Deep South v.1 n.3 (Spring, 1995)


Copyright (c) 1995 by Stephen Pain, all rights reserved. This text may be used and shared in accordance with the New Zealand Copyright Act 1962. It may be archived and redistributed in electronic form, provided that the journal is notified. This consent does not extend to other kinds of copying, such as copying for general distribution, for advertising or promotional purposes, for creating new collective works, or for resale. For such uses, written permission of the author and the notification of the journal are required. Write to Deep South, Department of English, University of Otago, P. O. Box 56, Dunedin, New Zealand.

The Wings of the Dove

On Brooklyn Bridge, I've never been there,
it's Hart Crane half-remembered, half-read,
a bit of the Metaphysic and a little John Donne,
well anyway, there's this Milly Theale who
works part-time

And there's nothing like part-time redemption
she's climbed Brooklyn Bridge, and she's about to spread
her wings, an urban dove, for this low-life, Merton
somebody or other with whom she's in love,
and she's up there, and an on-looker, Mrs Susan Shepherd
Stringham puts her hands in her mouth, and she feels a bit
sick and a bit wan.
"Milly don't whatever you do fly, he's not worth it!"
and in a stone's throw there's a book by Henry James,
a touch of tasteless trompe l'oeil on the bench,
"To go! To go! Sam!" a kitsch reference to Bob Newhart,
and she's going to die, forget everything in the Edwardian
preface, it's real, she's lost her heart when she found out
he was two-timing her with Kate, by then it was far too late.

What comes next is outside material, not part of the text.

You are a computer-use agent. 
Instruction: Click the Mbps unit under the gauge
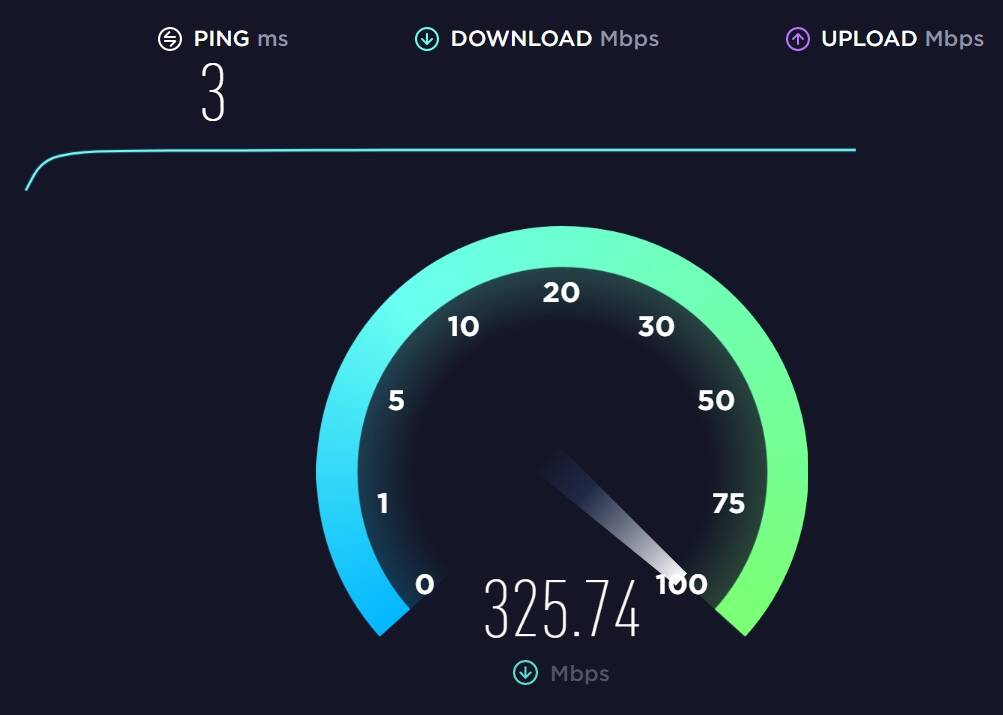580,673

And from Brooklyn Bridge, I've never been up there
It's Milton, and some German movie about angels,
from the precipice, plummeting, and still frames
of one's entire life, existence, one's heart,
down and down to the abyss, into the suburban
icarus waiting fame in a nickel odeon.

She drowns to save our souls, you scum
Milly your dear sacrificial lamb, your postmodern
sweetheart who never was in full-time employment
well never except for those sad jingles:

coo coo looka coo I love you, I love you,
coo coo look coo, I can't help falling in love with you.